Talking Points Memo: Progressive Christians Respond to James Dobson's Inaccurate Statements

On Wednesday November 22, 2006 Dr. James Dobson, PhD, founder and president of Focus on the Family, appeared on CNN’s Larry King Live. During the course of the interview Dr. Dobson made a number of highly inaccurate statements on matters including faith, sexuality, liberalism and the United States Constitution.

The Institute for Progressive Christianity, a think tank composed of mainstream liberal Christians is compelled to respond to two of Dr. Dobson’s erroneous assertions. The first concerns the following outrageous claim:

KING: If the left gets glee, Doctor, does the right get glee over sexual peccadilloes on the left?

DOBSON: That's very possible. We're all inclined to look at other people. But it's interesting to me that those, again, on the more liberal end of the spectrum are often those who have no value system or at least they say there is no moral and immoral, there is no right or wrong. It's moral relativism.

Such a statement is nothing short of McCarthyism. American Liberalism has long been at the forefront in the battle against evil and for justice. FDR, an avowed Liberal led our nation through the Great Depression of the 1930s and created Social Security in order to help provide dignity to our senior citizens. He also presided over the American victory against Nazism and the fascist governments of Benito Mussolini and Hidecki Tojo. President Harry S. Truman, another proud Liberal desegregated the US Military, stood up to Stalinism and saved Western Europe from the jackboot of Communism through implementation of the Marshall Plan. President Lyndon Johnson gave us Medicare while Robert F. Kennedy always reminded us of the reciprocal relationship between rights and privileges on one hand and contribution to the common good on the other.

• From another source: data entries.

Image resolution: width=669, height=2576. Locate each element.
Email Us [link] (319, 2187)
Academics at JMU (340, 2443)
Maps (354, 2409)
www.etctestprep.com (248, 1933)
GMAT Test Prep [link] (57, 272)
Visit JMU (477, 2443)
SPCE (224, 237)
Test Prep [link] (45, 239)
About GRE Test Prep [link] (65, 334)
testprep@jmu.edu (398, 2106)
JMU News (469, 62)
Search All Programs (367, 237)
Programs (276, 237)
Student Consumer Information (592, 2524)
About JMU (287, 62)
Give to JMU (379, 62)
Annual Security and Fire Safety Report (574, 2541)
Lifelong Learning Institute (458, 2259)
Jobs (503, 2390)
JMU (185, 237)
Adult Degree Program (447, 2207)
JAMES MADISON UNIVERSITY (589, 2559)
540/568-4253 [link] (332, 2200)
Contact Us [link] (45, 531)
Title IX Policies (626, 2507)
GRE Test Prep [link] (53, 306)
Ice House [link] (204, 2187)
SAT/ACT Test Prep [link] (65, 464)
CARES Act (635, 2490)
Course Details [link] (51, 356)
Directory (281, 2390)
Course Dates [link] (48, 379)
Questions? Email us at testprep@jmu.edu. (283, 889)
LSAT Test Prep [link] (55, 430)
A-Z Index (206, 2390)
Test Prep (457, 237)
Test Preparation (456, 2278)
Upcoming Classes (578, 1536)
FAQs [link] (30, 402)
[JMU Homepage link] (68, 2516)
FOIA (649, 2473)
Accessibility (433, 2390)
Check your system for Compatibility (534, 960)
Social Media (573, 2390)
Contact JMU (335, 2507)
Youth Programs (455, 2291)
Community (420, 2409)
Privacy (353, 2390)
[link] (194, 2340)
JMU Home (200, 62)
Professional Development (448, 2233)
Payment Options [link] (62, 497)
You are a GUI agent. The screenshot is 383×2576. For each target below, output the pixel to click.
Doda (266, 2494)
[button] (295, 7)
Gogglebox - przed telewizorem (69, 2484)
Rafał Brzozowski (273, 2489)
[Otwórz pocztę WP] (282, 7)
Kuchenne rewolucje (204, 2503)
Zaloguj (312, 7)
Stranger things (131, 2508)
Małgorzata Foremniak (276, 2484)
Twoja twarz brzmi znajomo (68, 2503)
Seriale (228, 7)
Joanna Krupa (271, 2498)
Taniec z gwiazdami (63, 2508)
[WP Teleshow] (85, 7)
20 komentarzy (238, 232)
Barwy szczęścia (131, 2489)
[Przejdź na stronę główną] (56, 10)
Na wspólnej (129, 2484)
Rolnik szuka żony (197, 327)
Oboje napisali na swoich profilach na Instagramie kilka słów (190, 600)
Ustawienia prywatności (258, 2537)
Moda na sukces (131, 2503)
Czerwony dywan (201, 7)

History also teaches us that Monsignor John A. Ryan, the originator of both the minimum and living wage as well as a member of the ACLU was not only a Liberal economist, but a confident of FDR. Reinhold Niebuhr was a religious philosopher who has inspired many Liberal minds, including that of Martin Luther King, Jr. With that said, it preposterous for Dr Dobson to suggest the Liberalism is bereft of any notion of right and wrong.

Many on the Religious Right—including Dr. Dobson-- deliberately mislabel Liberals as “moral relativists” and as “nihilists.” Nothing can be further from the truth. Instead, the mainstream Left embraces Value Pluralism, a concept that understands that all religions of good will share certain basic definitions of good and evil that transcend the particulars of each denomination. This, and not the subjectively held truths of any one faith is the basis of a commonly held American morality. IPC’s Directors believe that the true moral relativists and nihilists are more likely to be found within the ranks of the Religious Right’s neoconservative supporters.


IPC also takes issue with Dr. Dobson’s serious misstatement on the separation of church and state. During the course of the interview, the following exchange took place:

KING: We have a separation of church and state.

DOBSON: Who says?

KING: You don't believe in separation of church and state?

DOBSON: Not the way you mean it. The separation of church and state is not in the Constitution. No, it's not. That is not in the Constitution. That was...

KING: It's in the Bill of Rights.

DOBSON: It's not in the Bill of Rights. It's not anywhere in a foundational document. The only place where the so-called "wall of separation" was mentioned was in a letter written by Jefferson to a friend. That's the only place. It has been picked up and made to be something it was never intended to be.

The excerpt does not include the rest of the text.